Reproduce estas líneas tal como aparecen, sin cambiar nada, incluidos todos los ítems.

[Entradas de texto y ubicación de ítems]
▼
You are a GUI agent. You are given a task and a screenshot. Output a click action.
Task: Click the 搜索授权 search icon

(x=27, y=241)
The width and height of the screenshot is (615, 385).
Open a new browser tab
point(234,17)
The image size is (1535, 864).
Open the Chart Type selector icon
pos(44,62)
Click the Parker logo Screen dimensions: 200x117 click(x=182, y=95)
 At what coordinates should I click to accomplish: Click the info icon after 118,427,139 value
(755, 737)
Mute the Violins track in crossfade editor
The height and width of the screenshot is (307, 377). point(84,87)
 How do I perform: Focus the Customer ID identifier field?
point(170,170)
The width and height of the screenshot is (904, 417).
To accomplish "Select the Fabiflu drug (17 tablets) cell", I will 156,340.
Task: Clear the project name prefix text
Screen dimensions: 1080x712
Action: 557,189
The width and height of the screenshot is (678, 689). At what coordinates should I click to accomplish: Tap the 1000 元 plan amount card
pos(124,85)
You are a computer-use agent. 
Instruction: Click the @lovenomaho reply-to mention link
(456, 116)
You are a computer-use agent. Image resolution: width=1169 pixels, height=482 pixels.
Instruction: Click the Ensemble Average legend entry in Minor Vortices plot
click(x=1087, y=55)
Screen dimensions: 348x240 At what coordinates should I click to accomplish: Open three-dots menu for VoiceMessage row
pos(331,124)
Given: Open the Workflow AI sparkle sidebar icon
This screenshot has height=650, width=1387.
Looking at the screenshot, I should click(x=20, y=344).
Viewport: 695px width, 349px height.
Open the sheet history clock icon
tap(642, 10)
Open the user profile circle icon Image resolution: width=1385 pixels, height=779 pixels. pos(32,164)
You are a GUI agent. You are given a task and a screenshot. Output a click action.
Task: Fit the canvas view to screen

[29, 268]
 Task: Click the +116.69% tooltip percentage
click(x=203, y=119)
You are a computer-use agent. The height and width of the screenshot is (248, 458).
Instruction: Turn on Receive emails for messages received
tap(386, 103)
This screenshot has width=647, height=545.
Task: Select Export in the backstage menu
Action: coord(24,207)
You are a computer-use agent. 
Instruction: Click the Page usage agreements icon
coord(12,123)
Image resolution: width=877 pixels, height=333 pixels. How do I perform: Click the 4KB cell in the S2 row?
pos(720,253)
▲
**SOLUCIÓN**
You are a GUI agent. You are given a task and a screenshot. Output a click action.
Task: Click the 搜索授权 search icon

(x=27, y=241)
The width and height of the screenshot is (615, 385).
Open a new browser tab
point(234,17)
The image size is (1535, 864).
Open the Chart Type selector icon
pos(44,62)
Click the Parker logo Screen dimensions: 200x117 click(x=182, y=95)
 At what coordinates should I click to accomplish: Click the info icon after 118,427,139 value
(755, 737)
Mute the Violins track in crossfade editor
The height and width of the screenshot is (307, 377). point(84,87)
 How do I perform: Focus the Customer ID identifier field?
point(170,170)
The width and height of the screenshot is (904, 417).
To accomplish "Select the Fabiflu drug (17 tablets) cell", I will 156,340.
Task: Clear the project name prefix text
Screen dimensions: 1080x712
Action: 557,189
The width and height of the screenshot is (678, 689). At what coordinates should I click to accomplish: Tap the 1000 元 plan amount card
pos(124,85)
You are a computer-use agent. 
Instruction: Click the @lovenomaho reply-to mention link
(456, 116)
You are a computer-use agent. Image resolution: width=1169 pixels, height=482 pixels.
Instruction: Click the Ensemble Average legend entry in Minor Vortices plot
click(x=1087, y=55)
Screen dimensions: 348x240 At what coordinates should I click to accomplish: Open three-dots menu for VoiceMessage row
pos(331,124)
Given: Open the Workflow AI sparkle sidebar icon
This screenshot has height=650, width=1387.
Looking at the screenshot, I should click(x=20, y=344).
Viewport: 695px width, 349px height.
Open the sheet history clock icon
tap(642, 10)
Open the user profile circle icon Image resolution: width=1385 pixels, height=779 pixels. pos(32,164)
You are a GUI agent. You are given a task and a screenshot. Output a click action.
Task: Fit the canvas view to screen

[29, 268]
 Task: Click the +116.69% tooltip percentage
click(x=203, y=119)
You are a computer-use agent. The height and width of the screenshot is (248, 458).
Instruction: Turn on Receive emails for messages received
tap(386, 103)
This screenshot has width=647, height=545.
Task: Select Export in the backstage menu
Action: coord(24,207)
You are a computer-use agent. 
Instruction: Click the Page usage agreements icon
coord(12,123)
Image resolution: width=877 pixels, height=333 pixels. How do I perform: Click the 4KB cell in the S2 row?
pos(720,253)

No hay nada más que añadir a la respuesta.